Она что— то сказала непослушными синими губами. Трофим ничего не расслышал.

— Ты или нет?

— Поведи меня… к кому нужно…

А Трофим боялся только одного — не выдержит при встрече, потеряет себя, вцепится в горло. И вот это горло близко, шагни, протяни руки — не отстранится, белое, беззащитное, хрупкое… Вместо гнева в душе какая-то пустота и недоумение: «Неужели это она? Не похоже…» Поморщился: «Сейчас расплачется. Этого еще не хватало…»

Но она не плакала, глядела остановившимися глазами.

— Зачем ты это сделала?

— Поведи меня… Жизни нет… Поведи меня к кому нужно.

— Зачем ты это сделала?

— Кабы меня кто убил теперь…

Копил лютую ненависть, ждал: взглянет ей в глаза и увидит страх — решетка впереди, позорище, вот она, расплата за все, поделом тебе, зверина блудливая. И вот глядит в глаза, видит страх, да не тот. «Кабы кто убил меня…» — просит, словно— «Кабы кто пожалел…» И вместо ненависти — тупое бессилие.

— Зачем ты сделала это?

— Сама бы порешила себя, да боюсь.

— Дура! Зачем сделала, спрашиваю?!

И дернулось горло, клокотнуло внутри:

— Мать дознается…

— Матери испугалась, а загубить душу нет?!

— Боялась, что помрет… Болела она шибко.

— Теперь вот выздоровеет, коль узнает.

— Нету ее.

— Кого нету?

— Матери-то.

— Ну, что путаешь, что путаешь, дура!

— Померла.

— Кто? Мать?…

— Пока я там жила… в избушке-то… Слава богу…

— Что — слава богу?

— Не узнает ничего… К лучшему…

Трофим раскричался, а ей, наверно, казалось, так и должен вести себя обычный человек. И первый страх в ее глазах исчез, взгляд их стал мутным, безразличным, тупым. Страшно было только переступить порог…

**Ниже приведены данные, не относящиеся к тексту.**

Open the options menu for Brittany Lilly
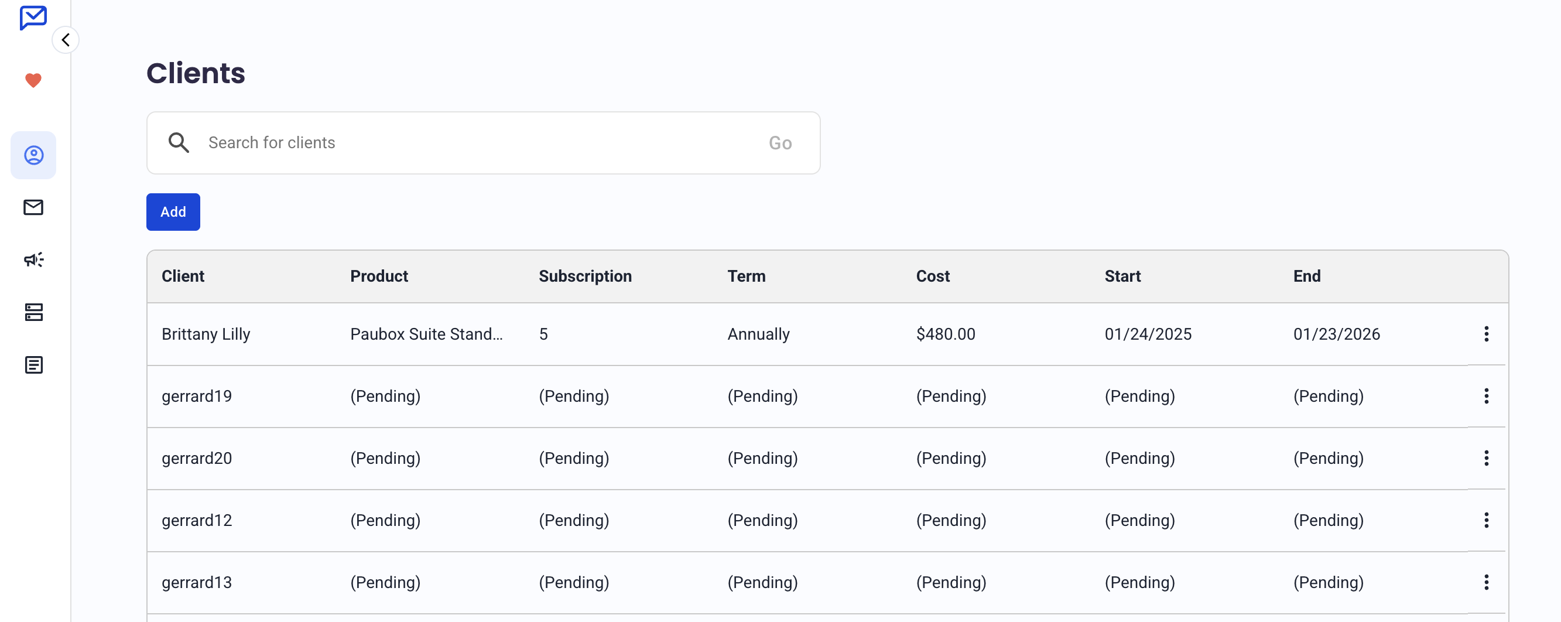This screenshot has width=1561, height=622. pyautogui.click(x=1486, y=334)
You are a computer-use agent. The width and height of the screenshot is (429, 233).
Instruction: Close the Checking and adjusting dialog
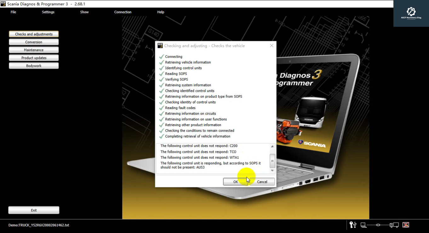tap(272, 46)
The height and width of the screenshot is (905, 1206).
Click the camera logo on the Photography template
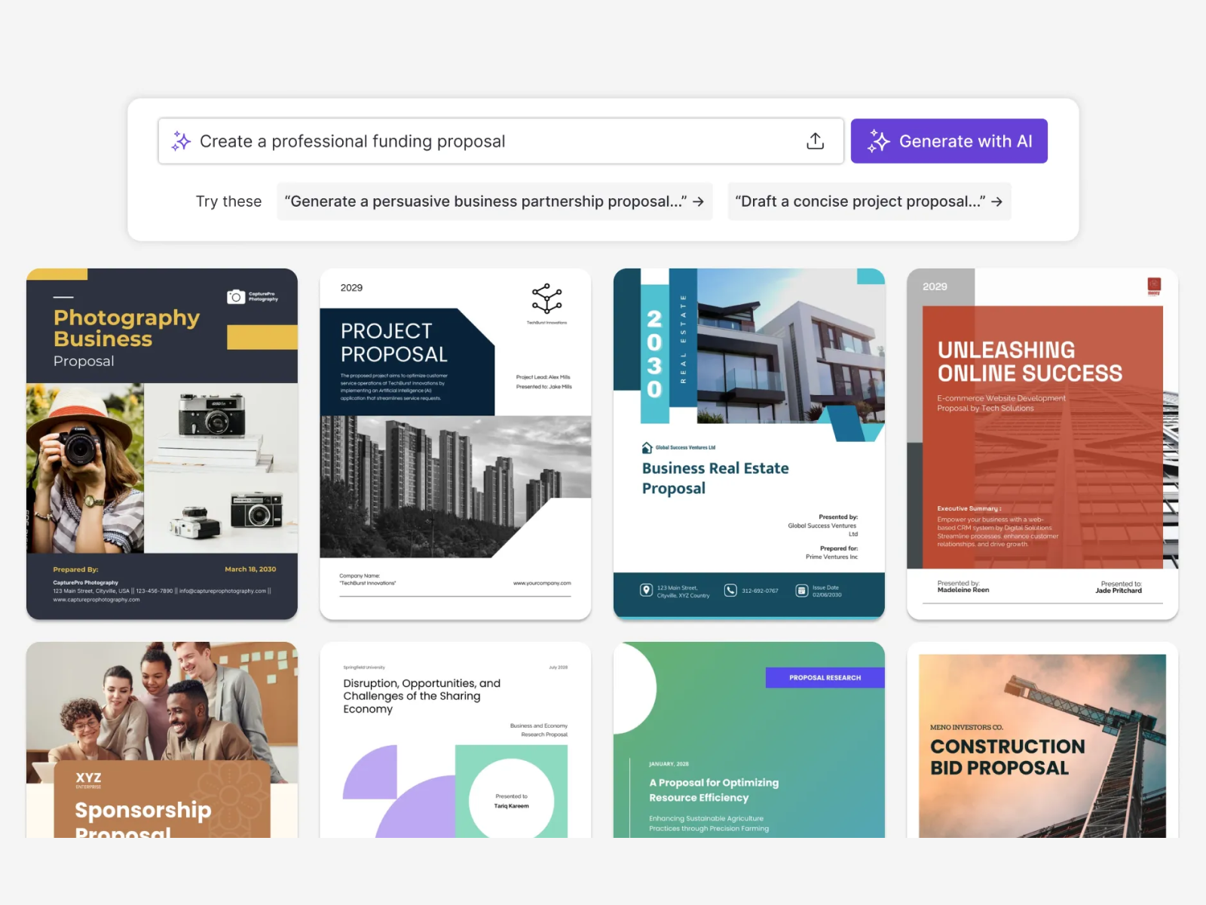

Она жалась к порогу, боясь наследить на полу, отвечала скупо, и по этим ответам, вытащенным словно клещами, складывалась незатейливая история, сплетенная из самых незначительных поступков человека, мир которого очень мал.

Жили вдвоем — она и мать. Мать, как и все старухи, истово держалась старой веры. А в глухой деревне непримиримое староверчество переплеталось еще с угрюмым язычеством. И росла девка под шепоток: «Заговариваю рабу божию от упуды овечьей, кошачьей, свинячьей, собачьей, человечьей, и конской, и коровьей. Пуд-пудуница, царь-царица, князь молодой, ссылаю тебя на щедры боры, на темны лесы, на зелены травы…»

Жили вдвоем — она и мать. Родни, конечно, целая деревня, и даже помощь от них случалась — дров нарубить, усадьбу вспахать. Мать болела, дочь тянула ее, как могла. Приехал парень из дальнего лесопункта — даже не гуляли толком. Он уехал, она осталась, а через месяц заметила — беременна. И тут напал страх — родня отвернется, вся деревня станет пальцами тыкать, а мать… Мать — в чем душа держится! Бросало в судороги, в немоту — бежать! И никому в голову не пришло заподозрить, когда стала хлопотать справку в сельсовете: многие из молодых норовят выбраться.

Выбралась в лесопункт, в тот самый, где работал парень, встречалась с ним, спрашивала — отмахнулся. Жила в общежитии, другим девчатам говорила: замужем. Раз замужем, кто попрекнет — законно.